Of special significance as well is Rabbi Zakheim’s description of what he calls the “Jewish constitution” that Nehemiah convinces many of the inhabitants of the newly restored Jerusalem to sign in chapter ten. Not merely a new covenant along the lines of Moses or Jeremiah, Nehemiah’s pledge allowed its signatories the free-will choice to take on the religious and social responsibilities listed therein, including the dissuasion of intermarriage, the observance of Shabbat, the rededication to the upkeep of the Temple and the keeping of the shemittah Sabbatical year, all of which had clearly fallen by the wayside and had become serious continuity problems amongst a population struggling to survive in a precarious neighborhood. Drawing on traditional, contemporary, medieval and modern sources, Nehemiah elucidates the unprecedented nature of the governor’s pledge; in highlighting free men consenting to curtail their natural liberty for the sake of a greater good, Rabbi Zakheim fascinatingly points out Nehemiah was shockingly before his time by developing what has become the hallmark of modern Western constitutions.
Nehemiah makes the conscious decision to chide his fellow nobles, advocate for the destitute and eschew his governor’s salary to illustrate his camaraderie with the poor.

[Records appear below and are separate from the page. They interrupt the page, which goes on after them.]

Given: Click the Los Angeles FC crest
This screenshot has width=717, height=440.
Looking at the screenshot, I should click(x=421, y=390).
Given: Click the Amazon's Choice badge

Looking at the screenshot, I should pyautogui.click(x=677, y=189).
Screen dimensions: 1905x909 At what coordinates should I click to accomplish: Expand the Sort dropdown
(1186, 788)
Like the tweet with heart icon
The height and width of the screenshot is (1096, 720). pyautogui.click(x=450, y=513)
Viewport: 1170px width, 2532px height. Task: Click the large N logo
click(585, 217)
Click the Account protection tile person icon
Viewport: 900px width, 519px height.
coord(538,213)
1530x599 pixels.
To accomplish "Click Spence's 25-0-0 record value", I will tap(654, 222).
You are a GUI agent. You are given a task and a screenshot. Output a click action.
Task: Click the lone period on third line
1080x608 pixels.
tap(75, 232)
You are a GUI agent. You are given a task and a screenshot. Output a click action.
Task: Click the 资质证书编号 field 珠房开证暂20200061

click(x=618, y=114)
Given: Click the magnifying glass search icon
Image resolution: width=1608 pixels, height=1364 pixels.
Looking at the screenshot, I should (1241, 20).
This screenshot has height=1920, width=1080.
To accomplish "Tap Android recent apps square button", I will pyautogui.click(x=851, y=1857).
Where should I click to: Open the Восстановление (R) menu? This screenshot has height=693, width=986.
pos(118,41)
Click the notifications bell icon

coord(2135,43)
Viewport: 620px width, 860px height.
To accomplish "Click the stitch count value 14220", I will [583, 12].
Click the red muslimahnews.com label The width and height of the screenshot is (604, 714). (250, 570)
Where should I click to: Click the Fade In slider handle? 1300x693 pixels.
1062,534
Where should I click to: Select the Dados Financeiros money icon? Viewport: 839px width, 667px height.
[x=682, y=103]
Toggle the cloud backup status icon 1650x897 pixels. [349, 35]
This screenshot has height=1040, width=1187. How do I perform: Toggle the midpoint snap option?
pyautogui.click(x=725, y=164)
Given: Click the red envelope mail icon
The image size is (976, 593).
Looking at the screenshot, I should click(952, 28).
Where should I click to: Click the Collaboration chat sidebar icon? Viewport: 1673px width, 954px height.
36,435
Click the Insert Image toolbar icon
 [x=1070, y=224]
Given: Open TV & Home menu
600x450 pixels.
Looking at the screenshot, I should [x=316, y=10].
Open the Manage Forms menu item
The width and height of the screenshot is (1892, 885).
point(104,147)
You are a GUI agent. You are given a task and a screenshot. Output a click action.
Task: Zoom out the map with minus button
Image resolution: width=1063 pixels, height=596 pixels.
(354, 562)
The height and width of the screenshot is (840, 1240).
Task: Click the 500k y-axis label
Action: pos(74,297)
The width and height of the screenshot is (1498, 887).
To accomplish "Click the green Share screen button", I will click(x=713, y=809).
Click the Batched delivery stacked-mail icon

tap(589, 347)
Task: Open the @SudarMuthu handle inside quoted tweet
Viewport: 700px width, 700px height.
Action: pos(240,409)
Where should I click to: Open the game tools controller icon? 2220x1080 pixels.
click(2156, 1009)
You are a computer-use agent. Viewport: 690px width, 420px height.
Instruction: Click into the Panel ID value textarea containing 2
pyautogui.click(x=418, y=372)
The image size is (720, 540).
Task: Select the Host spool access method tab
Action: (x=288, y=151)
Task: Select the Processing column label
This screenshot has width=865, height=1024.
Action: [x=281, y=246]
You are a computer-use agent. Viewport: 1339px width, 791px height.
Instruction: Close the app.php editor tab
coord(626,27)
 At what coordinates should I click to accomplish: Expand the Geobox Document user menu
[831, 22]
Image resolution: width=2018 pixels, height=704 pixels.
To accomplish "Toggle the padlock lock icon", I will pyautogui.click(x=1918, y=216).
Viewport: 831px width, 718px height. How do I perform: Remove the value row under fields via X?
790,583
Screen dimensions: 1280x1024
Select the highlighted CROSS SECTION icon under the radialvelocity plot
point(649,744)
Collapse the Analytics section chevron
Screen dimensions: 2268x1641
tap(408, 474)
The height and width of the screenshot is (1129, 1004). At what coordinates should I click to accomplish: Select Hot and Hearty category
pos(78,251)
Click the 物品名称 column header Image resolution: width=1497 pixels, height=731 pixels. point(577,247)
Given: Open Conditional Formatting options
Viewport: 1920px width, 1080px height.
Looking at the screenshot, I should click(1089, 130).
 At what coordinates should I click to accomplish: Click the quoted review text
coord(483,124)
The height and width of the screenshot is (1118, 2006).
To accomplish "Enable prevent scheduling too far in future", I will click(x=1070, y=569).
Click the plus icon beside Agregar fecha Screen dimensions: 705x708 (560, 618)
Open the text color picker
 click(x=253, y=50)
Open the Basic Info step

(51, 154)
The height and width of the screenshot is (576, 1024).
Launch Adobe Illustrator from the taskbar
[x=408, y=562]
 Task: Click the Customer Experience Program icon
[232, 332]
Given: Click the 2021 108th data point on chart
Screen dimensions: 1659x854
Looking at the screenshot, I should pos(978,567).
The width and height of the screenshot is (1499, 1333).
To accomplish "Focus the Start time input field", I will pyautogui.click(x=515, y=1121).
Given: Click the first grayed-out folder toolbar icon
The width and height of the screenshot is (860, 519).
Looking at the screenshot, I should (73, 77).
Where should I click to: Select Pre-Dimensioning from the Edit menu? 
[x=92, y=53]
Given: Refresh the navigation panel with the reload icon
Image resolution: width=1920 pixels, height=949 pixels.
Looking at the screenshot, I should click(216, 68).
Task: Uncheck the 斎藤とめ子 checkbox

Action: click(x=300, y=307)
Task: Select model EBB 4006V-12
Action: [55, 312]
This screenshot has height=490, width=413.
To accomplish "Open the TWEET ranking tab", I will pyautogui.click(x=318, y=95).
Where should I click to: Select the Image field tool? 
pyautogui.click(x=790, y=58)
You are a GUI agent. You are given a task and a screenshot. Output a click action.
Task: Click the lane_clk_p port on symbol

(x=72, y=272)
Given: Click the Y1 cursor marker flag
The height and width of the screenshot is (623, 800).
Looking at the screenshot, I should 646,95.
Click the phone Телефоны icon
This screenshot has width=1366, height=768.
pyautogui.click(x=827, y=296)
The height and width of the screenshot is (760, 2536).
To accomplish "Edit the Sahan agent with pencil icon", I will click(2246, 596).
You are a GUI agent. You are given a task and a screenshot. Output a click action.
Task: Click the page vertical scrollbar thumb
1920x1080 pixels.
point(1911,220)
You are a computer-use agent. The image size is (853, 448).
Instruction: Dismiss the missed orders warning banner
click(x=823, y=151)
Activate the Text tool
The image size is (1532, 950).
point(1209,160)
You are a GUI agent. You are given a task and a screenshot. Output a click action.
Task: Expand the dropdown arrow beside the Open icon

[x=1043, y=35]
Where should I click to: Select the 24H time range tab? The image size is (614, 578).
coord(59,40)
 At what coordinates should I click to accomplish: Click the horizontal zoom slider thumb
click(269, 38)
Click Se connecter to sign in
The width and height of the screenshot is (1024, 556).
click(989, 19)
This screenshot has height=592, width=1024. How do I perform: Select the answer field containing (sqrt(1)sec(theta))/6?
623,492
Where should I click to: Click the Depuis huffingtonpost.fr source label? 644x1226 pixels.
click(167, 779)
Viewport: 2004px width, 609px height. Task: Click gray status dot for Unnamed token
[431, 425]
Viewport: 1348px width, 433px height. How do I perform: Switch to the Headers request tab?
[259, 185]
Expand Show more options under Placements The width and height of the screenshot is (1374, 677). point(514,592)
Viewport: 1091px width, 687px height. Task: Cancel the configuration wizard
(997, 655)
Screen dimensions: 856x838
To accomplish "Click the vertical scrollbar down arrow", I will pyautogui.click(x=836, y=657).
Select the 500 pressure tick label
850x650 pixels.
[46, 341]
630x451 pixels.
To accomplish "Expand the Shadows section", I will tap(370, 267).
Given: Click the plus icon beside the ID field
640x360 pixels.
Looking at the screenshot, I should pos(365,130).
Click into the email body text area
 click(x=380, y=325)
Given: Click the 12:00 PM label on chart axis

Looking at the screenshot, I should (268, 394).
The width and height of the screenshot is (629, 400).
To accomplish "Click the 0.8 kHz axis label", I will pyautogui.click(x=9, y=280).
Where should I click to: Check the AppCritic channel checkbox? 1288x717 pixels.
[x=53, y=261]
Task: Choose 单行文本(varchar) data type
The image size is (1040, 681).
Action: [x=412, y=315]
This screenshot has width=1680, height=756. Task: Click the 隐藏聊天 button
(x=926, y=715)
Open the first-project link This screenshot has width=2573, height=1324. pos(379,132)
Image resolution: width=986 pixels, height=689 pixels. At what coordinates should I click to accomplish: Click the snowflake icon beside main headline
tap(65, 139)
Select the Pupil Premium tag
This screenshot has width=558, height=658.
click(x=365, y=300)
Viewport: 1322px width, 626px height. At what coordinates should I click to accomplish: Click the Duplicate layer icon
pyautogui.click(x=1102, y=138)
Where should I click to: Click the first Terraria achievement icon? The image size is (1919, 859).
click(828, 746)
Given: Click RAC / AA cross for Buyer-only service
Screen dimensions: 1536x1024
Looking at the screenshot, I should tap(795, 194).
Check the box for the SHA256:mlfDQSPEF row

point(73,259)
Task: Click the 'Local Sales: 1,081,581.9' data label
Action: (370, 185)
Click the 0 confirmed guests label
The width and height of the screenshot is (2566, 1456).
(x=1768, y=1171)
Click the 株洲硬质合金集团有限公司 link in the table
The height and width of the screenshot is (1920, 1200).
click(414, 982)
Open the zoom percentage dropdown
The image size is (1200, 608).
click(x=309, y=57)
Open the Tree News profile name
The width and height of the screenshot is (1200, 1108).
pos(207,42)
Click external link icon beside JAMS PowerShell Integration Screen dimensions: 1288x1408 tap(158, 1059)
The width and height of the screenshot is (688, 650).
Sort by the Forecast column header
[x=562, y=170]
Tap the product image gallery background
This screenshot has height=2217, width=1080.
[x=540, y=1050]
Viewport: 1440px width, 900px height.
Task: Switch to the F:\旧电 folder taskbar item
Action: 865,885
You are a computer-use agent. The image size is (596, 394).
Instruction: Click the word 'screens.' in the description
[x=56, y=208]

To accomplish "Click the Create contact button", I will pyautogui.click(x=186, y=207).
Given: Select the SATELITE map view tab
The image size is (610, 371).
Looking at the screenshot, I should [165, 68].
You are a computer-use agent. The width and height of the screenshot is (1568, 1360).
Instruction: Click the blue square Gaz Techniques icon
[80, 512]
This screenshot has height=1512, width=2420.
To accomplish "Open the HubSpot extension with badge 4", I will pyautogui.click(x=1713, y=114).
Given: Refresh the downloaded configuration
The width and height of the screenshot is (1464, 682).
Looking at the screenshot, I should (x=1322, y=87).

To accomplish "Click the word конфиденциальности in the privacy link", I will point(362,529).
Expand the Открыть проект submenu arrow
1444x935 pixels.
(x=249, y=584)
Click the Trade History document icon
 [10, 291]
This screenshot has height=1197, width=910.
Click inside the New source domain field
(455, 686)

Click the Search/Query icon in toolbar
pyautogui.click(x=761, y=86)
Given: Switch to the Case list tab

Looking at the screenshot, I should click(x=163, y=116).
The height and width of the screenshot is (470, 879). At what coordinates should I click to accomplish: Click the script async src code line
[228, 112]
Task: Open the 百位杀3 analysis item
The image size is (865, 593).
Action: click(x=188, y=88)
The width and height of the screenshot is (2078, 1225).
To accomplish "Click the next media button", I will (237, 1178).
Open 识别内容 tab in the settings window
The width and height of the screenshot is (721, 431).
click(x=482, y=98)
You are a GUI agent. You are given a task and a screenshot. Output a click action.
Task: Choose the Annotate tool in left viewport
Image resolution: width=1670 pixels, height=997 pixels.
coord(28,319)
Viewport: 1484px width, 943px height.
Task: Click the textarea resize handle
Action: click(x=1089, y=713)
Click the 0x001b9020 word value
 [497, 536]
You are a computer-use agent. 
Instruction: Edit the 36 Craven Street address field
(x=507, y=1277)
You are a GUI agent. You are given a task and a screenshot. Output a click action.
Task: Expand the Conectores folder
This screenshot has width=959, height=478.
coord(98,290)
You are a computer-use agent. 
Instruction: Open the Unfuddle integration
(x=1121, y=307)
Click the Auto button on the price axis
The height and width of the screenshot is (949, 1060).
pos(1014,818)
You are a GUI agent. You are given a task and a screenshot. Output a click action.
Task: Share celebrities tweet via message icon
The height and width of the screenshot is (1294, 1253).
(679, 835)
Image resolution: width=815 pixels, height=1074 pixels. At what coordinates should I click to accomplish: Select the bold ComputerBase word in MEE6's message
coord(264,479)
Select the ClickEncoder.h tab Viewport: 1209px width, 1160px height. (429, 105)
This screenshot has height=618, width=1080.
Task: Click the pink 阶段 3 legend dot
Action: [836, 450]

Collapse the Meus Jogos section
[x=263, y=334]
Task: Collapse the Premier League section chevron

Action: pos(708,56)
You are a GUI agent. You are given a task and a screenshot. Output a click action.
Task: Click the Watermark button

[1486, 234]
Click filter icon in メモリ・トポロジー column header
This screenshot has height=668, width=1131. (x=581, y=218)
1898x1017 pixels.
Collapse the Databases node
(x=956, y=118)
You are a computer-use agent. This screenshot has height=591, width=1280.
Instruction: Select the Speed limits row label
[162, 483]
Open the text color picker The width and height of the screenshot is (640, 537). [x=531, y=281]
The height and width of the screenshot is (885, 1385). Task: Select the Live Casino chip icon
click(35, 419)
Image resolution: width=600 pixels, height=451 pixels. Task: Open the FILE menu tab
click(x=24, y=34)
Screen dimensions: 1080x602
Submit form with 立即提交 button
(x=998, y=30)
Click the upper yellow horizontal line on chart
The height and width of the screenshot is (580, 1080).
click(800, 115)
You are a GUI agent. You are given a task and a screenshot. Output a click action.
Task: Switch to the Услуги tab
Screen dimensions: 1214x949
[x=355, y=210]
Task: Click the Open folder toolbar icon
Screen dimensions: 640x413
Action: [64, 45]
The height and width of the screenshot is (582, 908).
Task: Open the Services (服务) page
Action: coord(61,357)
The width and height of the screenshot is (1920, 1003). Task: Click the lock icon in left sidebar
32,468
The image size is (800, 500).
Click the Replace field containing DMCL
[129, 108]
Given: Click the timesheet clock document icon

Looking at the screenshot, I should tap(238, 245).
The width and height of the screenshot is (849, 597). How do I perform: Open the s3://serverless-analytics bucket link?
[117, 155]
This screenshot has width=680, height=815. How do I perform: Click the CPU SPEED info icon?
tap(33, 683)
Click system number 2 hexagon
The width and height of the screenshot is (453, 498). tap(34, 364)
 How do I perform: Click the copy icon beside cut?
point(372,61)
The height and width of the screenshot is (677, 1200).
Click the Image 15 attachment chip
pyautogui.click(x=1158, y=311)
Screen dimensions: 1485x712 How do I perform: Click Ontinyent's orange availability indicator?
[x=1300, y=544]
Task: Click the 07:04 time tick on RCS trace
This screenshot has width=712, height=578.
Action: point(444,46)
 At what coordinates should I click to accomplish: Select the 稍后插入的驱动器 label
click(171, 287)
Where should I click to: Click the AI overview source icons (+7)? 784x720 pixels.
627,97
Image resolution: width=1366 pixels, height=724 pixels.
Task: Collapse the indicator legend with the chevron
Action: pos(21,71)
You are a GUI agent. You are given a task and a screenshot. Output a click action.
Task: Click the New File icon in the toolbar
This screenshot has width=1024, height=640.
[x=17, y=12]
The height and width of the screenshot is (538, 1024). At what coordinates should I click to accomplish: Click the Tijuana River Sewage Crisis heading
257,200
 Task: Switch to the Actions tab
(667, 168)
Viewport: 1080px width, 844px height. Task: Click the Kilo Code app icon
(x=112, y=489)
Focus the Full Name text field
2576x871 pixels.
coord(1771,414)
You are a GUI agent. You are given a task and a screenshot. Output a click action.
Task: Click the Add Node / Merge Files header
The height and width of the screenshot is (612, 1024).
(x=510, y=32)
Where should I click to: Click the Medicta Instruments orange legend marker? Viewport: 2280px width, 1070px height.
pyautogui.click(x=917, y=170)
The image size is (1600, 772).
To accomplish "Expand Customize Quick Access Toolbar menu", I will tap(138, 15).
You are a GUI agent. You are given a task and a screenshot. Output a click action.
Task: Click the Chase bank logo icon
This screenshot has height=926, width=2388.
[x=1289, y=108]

Through Rabbi Zakheim’s careful presentation of deep context and analysis, Nehemiah emerges as a unique leader for his time. His successes in fortifying and repopulating Jerusalem, in terminating the nobility’s exploitation of their countrymen and in restoring national pride and religious commitment amongst a people who in a backwater of the Persian Empire had sadly lost their way were nothing short of remarkable. In the end, through Rabbi Zakheim’s methodical approach to the text, Nehemiah, with his political acumen and keen faith in God, emerges as the unlikely leader responsible for essentially making Judah great again.
Daniel Renna is a foreign service officer and currently the political-economic counselor at the US Embassy in Gaborone, Botswana. He has served in various capacities as a diplomat at US embassies in Slovakia, The Gambia, Armenia and the Democratic Republic of the Congo and as the senior desk officer for the Democratic Republic of the Congo at the State Department in Washington, DC.